• [TASK]: All lines in the records below from the line with "[Fechar] (1256, 1276)" through the line with "Contact Now" are to be given again exactly, both ends included; the pictures are to be left out.
○ ○ ○ ○ ○ ○ ○
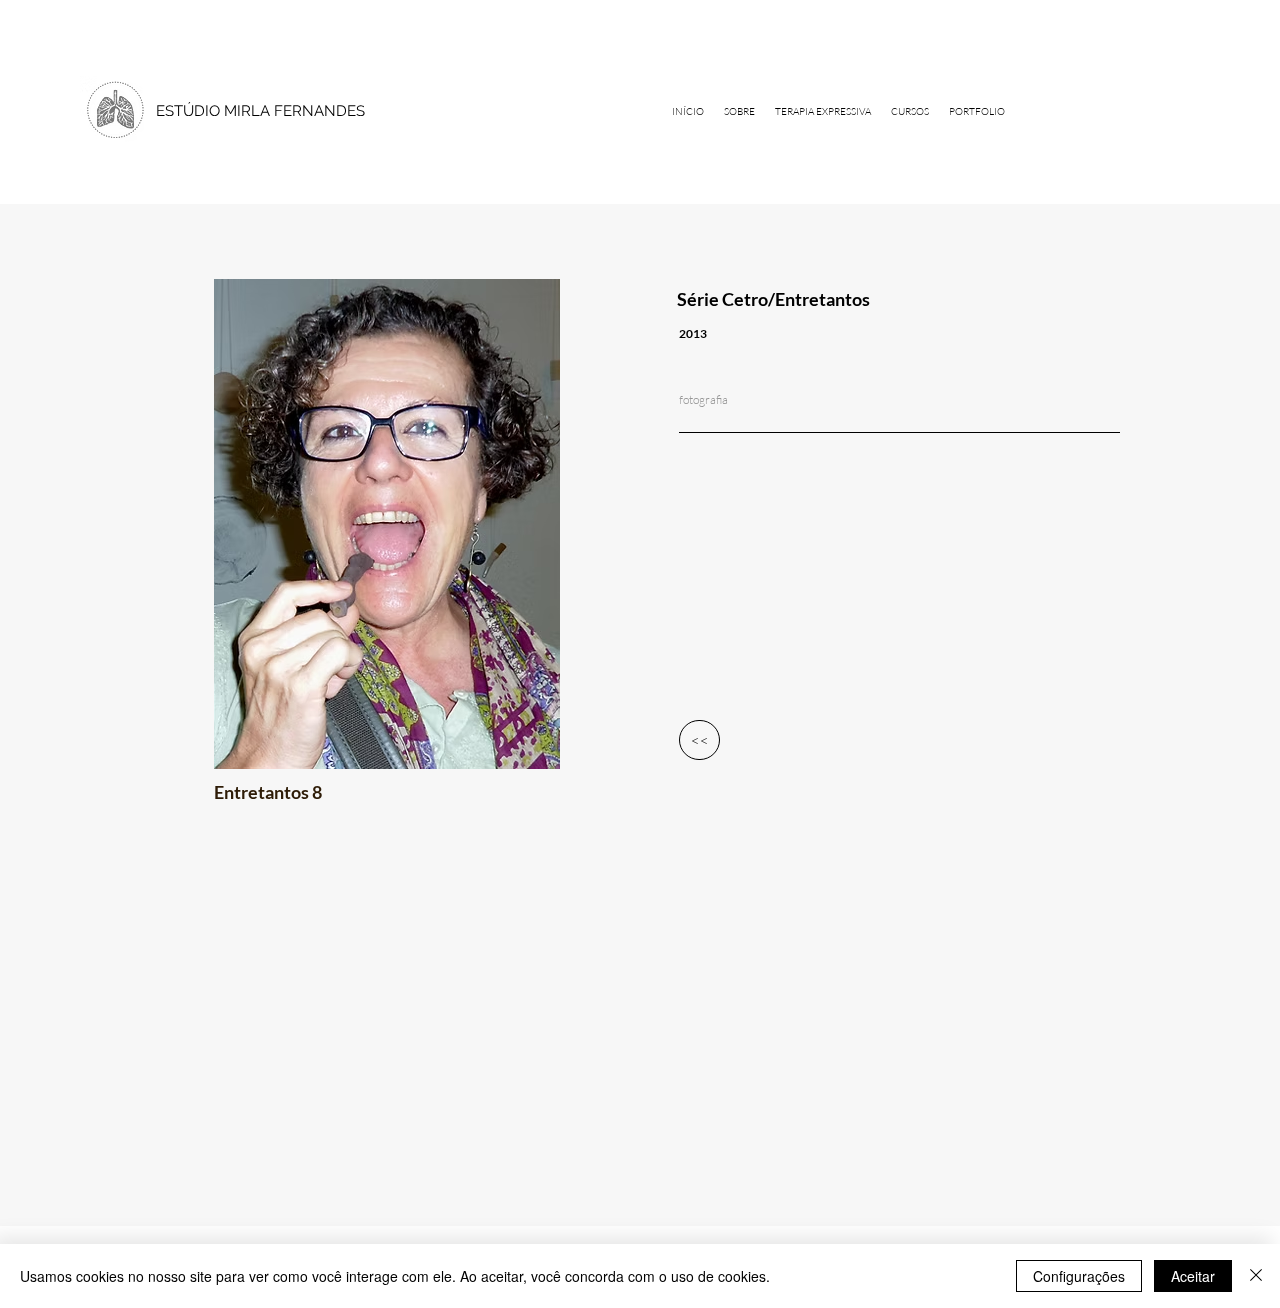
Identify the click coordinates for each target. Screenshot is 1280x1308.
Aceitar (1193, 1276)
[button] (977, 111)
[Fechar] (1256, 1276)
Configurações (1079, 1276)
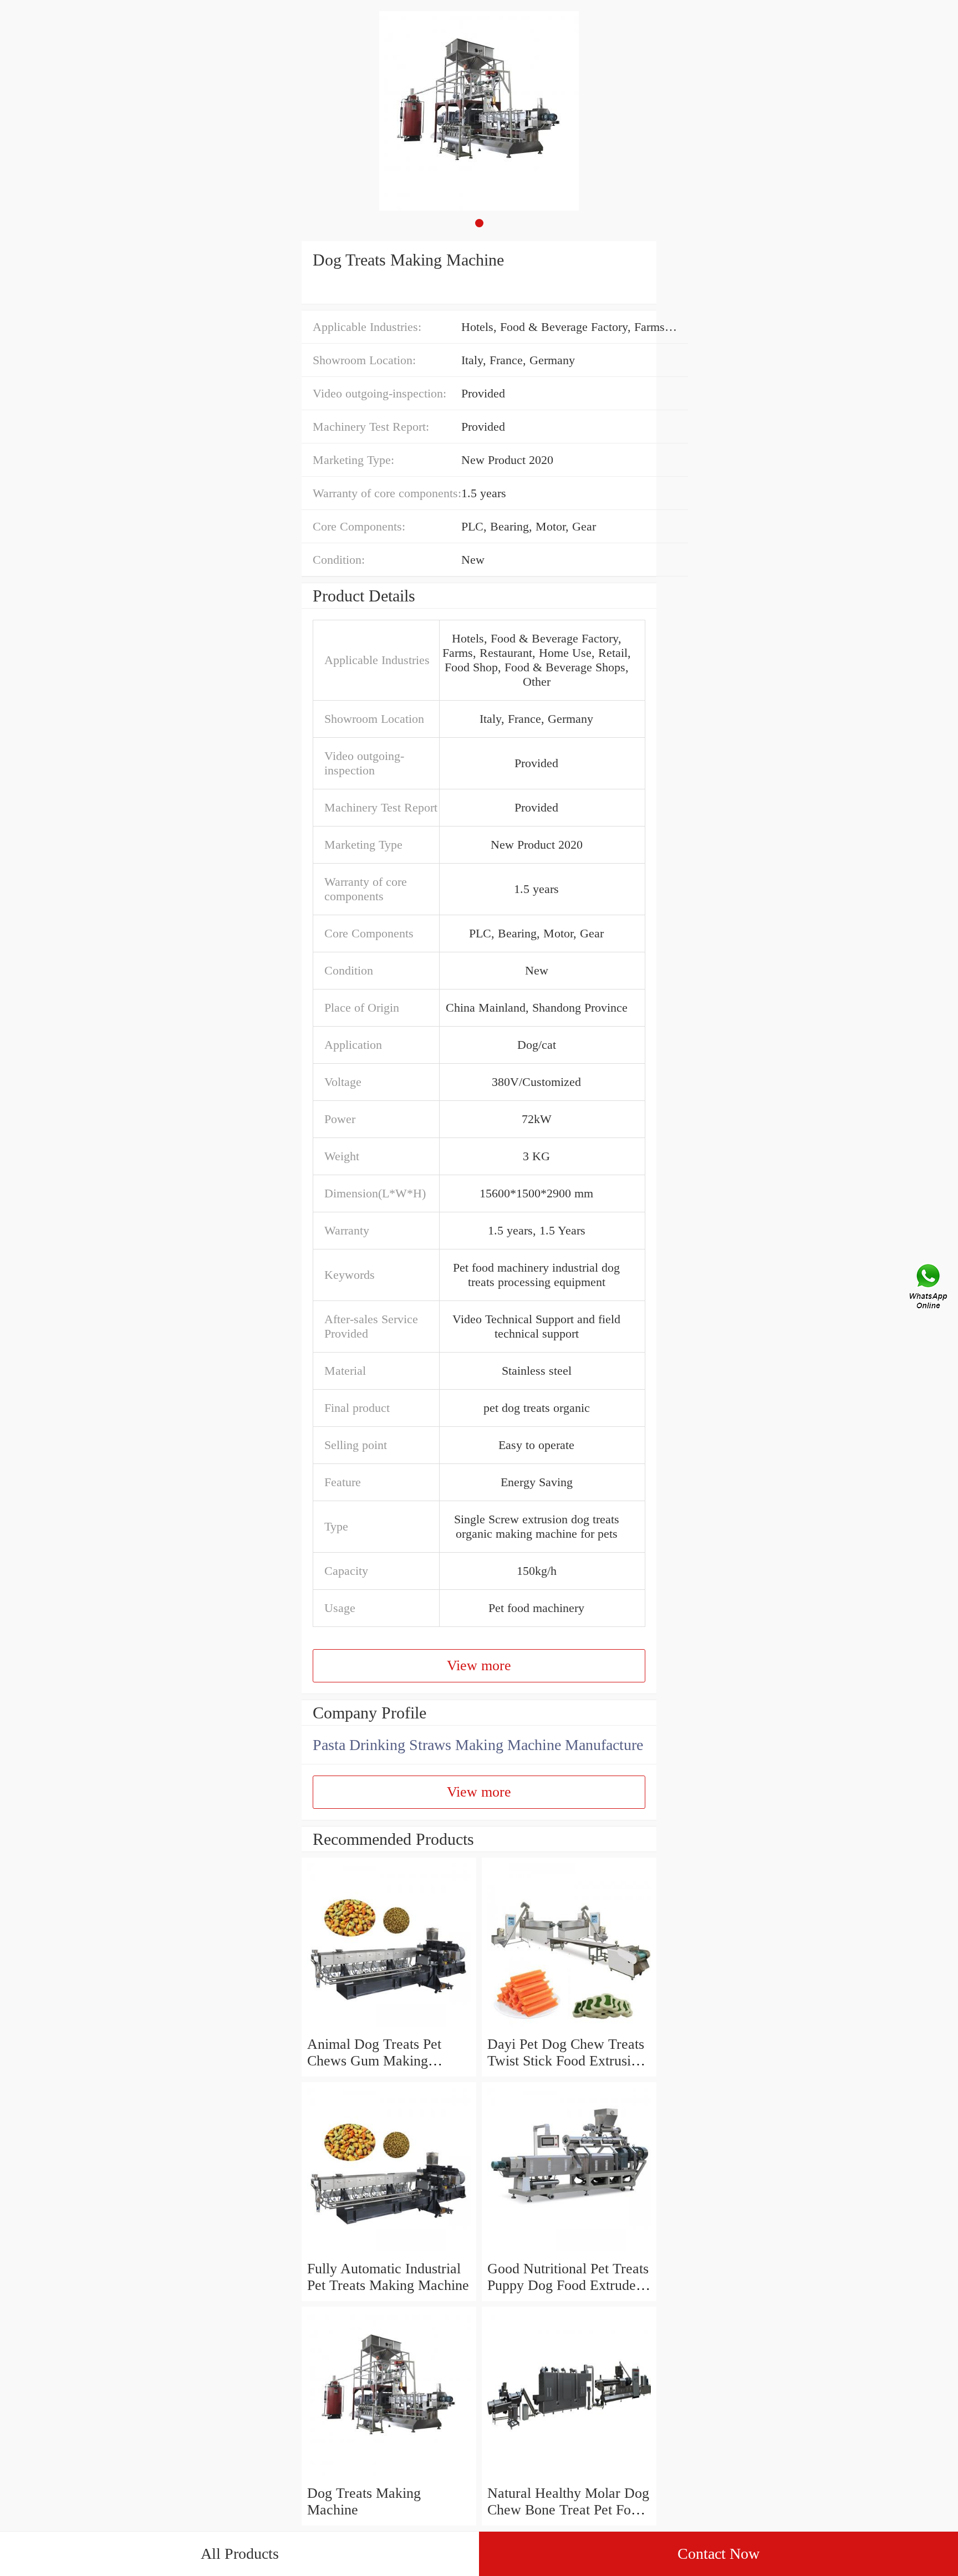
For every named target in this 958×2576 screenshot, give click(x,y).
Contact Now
○ ○ ○ ○ ○ ○ ○
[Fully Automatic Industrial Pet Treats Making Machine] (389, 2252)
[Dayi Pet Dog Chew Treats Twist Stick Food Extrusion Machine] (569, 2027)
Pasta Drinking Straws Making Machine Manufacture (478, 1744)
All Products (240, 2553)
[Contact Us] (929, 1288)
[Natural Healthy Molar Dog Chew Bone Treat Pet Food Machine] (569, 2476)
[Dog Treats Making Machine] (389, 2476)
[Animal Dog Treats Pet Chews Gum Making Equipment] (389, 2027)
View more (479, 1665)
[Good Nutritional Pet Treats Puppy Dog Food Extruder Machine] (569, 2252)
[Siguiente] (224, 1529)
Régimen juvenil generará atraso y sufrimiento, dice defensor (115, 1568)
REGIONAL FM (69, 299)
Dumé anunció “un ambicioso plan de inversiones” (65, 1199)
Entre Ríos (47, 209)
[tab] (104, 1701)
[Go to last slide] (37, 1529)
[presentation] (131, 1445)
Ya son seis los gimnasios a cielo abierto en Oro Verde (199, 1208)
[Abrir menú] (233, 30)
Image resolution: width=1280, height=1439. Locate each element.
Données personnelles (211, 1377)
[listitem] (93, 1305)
○ ○ ○ ○ ○ ○ ○
• [RESULT BELOW]:
[Fechar] (1256, 1276)
Configurações (1079, 1276)
For every named target in this 958×2576 screenshot, give click(x,y).
Contact Now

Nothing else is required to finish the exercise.